Larry Lawrence | April 11, 2021
Cycle News Archives
COLUMN
This Cycle News Archives Column is reprinted from issue #34, August 29, 2007. CN has hundreds of past Archives columns in our files, too many destined to be archives themselves. So, to prevent that from happening, in the future, we will be revisiting past Archives articles while still planning to keep fresh ones coming down the road -Editor.
Rookies of Flat Track
From all indications, the 1979 AMA Grand National Championship/Winston Pro Series promised to produce one of the best battles for become AMA Rookie of the Year since 1972, when Gary Scott, Kenny Roberts and Mike Kidd moved into the Expert class.
So read the story penned by Gary Van Voorhis in Cycle News in May of 1979:
The top six Junior riders of 1978 made a full assault on the Grand Nationals the next season—all of them trying to earn the prestigious Rookie of the Year honors.
Topping the rookies who entered the 1979 season as first-year Experts was Michigan’s Scott Parker, who was the top Junior rider in 1978. Ranking behind Parker was Californian Wayne Rainey. Coming in behind Parker and Rainey in the Junior standings were John Wincewicz of Oregon, Tommy Duma of Ohio, Charlie Roberts of Illinois, and Ronnie Jones of Oklahoma.
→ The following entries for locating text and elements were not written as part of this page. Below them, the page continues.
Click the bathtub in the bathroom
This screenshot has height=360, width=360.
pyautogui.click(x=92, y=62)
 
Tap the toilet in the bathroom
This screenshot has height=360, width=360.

Among the group, Parker held the distinction at the time of being the youngest rider to attain an Expert ranking on the championship circuit, turning 17 on November 21 of 1977. The rest of the group fell in the 18- to 19-year-olds category.
All the rookies were on hand for the season opening TT and Short Track Nationals at the Houston Astrodome, though Jones and Rainey were the only two who made it to the National in the Short Track race. Both did well, with Jones scoring a fifth and Rainey taking ninth, with both riding Yamahas. Incidentally, Jones’ fifth in the Houston Short Track bode well for him winning Rookie of the Year, since that finish was equal to the best ride of any of 1978’s rookie candidates.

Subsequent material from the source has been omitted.